1858 Victoria, named for the nearby street, was the home of London, Brighton & South Coast Railway trains, although it was soon popular with other companies.
1864 Charing Cross, arguably the only London station to breach the West End, opened with six wooden platforms for what was initially a limited service to Greenwich and mid-Kent.
1866 Moorgate came into being in an extension to the Metropolitan Line and only became a main-line terminus in 1900.
1868 St Pancras was built by the Midland Railway after it found King’s Cross too expensive. It became remarkable for the railway hotel’s vast Gothic frontage.
1874 Liverpool Street was built to replace Bishopsgate Station, being closer to the city centre and more user friendly.
1899 Marylebone was home to the final main line to enter London, the Great Central, but plans by chairman Sir Edward Watkin to continue expansion with a channel tunnel were never realized.

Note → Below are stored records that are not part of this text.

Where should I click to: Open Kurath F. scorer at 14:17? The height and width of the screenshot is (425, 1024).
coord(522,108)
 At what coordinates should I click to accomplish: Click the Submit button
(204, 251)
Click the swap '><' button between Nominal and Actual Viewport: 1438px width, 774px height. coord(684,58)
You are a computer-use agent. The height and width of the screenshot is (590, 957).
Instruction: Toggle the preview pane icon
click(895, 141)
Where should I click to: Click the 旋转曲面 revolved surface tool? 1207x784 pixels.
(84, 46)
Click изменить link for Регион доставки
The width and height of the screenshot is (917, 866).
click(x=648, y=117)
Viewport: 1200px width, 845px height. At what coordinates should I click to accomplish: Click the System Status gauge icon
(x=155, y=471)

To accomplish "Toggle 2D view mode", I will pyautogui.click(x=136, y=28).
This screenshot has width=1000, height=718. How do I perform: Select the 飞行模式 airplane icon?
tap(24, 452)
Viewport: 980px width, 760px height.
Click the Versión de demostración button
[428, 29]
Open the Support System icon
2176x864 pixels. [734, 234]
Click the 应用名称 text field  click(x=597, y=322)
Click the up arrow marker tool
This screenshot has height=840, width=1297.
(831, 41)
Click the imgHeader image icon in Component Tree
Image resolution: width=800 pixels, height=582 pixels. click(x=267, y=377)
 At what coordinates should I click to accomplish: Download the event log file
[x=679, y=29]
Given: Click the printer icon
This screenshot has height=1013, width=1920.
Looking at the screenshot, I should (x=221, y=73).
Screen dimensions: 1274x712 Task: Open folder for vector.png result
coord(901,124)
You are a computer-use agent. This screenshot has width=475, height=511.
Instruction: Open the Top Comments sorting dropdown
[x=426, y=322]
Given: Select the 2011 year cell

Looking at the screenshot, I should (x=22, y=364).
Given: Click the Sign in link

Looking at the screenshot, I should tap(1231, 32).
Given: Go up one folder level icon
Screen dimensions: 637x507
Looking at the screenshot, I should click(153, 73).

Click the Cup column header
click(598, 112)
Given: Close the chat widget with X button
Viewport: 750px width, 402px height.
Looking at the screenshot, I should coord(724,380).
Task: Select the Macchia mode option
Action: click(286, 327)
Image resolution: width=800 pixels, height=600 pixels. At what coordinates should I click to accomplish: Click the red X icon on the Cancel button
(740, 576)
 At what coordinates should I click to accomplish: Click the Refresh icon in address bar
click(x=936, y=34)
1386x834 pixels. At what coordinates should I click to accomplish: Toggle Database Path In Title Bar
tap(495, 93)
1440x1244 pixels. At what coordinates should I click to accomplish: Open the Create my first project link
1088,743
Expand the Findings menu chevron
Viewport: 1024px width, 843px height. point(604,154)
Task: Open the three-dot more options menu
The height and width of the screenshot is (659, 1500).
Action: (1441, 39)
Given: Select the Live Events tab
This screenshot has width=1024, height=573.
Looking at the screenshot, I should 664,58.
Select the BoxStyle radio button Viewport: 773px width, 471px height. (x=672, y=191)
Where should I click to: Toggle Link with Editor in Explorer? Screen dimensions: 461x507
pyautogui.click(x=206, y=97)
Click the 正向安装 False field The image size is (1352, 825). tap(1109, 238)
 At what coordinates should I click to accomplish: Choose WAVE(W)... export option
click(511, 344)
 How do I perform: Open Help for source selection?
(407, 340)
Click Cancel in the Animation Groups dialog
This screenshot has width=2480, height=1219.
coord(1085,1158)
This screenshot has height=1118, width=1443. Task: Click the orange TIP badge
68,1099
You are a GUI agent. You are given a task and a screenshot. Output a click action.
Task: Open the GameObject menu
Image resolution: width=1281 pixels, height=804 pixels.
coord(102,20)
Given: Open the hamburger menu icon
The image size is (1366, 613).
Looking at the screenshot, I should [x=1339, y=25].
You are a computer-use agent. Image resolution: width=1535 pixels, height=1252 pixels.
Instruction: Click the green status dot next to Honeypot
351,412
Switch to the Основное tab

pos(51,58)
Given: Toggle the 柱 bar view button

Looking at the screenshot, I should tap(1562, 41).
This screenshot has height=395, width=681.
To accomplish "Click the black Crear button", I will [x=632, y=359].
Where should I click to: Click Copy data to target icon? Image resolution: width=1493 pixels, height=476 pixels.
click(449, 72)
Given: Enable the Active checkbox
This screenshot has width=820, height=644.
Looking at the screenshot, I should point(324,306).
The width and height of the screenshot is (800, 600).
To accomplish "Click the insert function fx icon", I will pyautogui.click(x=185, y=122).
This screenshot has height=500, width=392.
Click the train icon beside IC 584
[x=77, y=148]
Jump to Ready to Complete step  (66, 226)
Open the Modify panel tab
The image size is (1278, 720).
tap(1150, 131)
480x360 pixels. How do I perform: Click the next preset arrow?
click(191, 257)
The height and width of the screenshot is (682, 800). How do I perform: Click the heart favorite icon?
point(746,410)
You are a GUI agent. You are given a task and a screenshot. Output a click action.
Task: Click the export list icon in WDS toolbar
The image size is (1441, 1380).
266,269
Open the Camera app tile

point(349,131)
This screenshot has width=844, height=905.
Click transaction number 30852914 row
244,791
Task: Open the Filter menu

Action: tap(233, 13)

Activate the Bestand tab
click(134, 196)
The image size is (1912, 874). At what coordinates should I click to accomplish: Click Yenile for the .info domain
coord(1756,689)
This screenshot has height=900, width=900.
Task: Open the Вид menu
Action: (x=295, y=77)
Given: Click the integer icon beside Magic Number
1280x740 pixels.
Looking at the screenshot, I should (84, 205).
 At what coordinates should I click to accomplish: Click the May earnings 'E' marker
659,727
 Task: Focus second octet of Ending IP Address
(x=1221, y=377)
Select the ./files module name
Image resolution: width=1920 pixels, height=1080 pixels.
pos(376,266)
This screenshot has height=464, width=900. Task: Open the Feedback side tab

© National Railway Museum/SSPL; © National Railway Museum/The Bridgeman Art Library
Charing Cross Station, London, c. 1864, a coloured chromolithograph by the Kell brothers. The station was designed by John Hawkshaw and was the London terminus of the South Eastern Railway.
Railway company managers were powerful people but some left a more distinguished legacy than others.
Sir James Allport spent a career in railways, ending up as the boss of Midland Railways for 27 years, excepting a short spell spent at a shipyard in Jarrow. He was also instrumental in forming the Railway Clearing House, which managed payments between different companies to cover journeys spanning several networks. After his retirement as manager in 1880 he became a director of the company.
Under his leadership, Midland Railway services expanded and the grand station at St Pancras was opened. But he is best remembered for transforming the journeys of third-class passengers. He was the first to realise that, rather than being a hindrance to the railway company, third-class passengers were in fact a valuable asset.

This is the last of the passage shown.